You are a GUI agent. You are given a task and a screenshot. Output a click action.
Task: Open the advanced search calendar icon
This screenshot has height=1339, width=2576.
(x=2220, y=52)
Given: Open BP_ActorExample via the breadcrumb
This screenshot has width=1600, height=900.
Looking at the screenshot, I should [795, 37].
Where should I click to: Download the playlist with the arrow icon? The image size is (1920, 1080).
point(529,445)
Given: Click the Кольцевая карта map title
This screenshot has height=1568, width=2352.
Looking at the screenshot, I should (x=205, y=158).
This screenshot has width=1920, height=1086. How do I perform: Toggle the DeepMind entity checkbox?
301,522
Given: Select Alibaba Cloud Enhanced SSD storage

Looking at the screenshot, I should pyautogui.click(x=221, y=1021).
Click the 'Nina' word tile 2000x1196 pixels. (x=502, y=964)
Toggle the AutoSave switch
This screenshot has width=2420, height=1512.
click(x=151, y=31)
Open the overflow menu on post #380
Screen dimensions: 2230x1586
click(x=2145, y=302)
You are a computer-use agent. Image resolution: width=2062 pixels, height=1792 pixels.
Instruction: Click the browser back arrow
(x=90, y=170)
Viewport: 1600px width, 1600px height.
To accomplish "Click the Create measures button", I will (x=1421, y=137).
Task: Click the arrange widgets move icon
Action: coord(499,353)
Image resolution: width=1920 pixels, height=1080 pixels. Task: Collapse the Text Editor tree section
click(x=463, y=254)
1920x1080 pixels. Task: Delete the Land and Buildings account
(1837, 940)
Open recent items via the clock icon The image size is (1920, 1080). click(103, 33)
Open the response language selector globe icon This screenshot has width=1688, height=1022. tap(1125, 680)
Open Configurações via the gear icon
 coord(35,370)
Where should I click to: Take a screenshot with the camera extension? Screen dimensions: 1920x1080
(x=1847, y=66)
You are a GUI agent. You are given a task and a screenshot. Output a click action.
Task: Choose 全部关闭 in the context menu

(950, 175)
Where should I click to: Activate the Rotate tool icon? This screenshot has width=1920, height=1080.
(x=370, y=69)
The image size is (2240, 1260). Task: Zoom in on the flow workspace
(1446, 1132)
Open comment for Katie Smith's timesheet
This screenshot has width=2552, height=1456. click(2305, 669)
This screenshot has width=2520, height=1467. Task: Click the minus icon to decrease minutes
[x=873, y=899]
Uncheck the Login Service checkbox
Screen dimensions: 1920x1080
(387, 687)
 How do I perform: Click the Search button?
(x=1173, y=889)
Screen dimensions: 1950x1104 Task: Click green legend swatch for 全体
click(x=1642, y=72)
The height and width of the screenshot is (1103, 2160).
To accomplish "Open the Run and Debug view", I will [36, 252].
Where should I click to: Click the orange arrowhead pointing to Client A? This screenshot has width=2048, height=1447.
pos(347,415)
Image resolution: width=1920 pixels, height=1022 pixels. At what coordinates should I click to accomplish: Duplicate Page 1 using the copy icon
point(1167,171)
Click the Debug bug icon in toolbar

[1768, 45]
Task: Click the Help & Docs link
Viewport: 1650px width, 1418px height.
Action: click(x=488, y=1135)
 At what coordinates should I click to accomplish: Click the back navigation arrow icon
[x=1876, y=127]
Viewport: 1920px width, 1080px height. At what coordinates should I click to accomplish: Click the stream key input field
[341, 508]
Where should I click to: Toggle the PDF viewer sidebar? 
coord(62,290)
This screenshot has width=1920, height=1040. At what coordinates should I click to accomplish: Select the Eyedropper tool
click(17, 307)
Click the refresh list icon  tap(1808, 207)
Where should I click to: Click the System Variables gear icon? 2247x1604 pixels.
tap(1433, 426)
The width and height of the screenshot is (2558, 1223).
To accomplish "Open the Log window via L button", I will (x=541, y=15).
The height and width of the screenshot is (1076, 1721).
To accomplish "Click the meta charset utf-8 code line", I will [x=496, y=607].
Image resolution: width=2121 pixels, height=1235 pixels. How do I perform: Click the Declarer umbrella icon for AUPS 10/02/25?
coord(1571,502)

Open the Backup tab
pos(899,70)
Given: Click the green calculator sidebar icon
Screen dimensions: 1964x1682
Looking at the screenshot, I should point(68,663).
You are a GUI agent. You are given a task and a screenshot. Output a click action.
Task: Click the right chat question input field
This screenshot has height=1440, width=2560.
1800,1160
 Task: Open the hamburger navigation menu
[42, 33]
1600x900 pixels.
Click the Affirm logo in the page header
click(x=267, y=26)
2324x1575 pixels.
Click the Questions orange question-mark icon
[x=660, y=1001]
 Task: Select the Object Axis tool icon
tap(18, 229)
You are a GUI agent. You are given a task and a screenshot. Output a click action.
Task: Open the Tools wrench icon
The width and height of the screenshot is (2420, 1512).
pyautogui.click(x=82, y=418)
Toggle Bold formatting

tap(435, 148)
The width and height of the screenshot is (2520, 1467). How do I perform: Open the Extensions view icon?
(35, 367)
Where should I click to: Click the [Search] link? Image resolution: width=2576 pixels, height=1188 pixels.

════════════════════

— WHAT YOU WILL DO —
Only the lines with "link" are needed; find them in the records and copy each one.

— FINISHED TASK —
Task: Click the Help & Docs link
Where should I click to: Click the [Search] link? Image resolution: width=2576 pixels, height=1188 pixels.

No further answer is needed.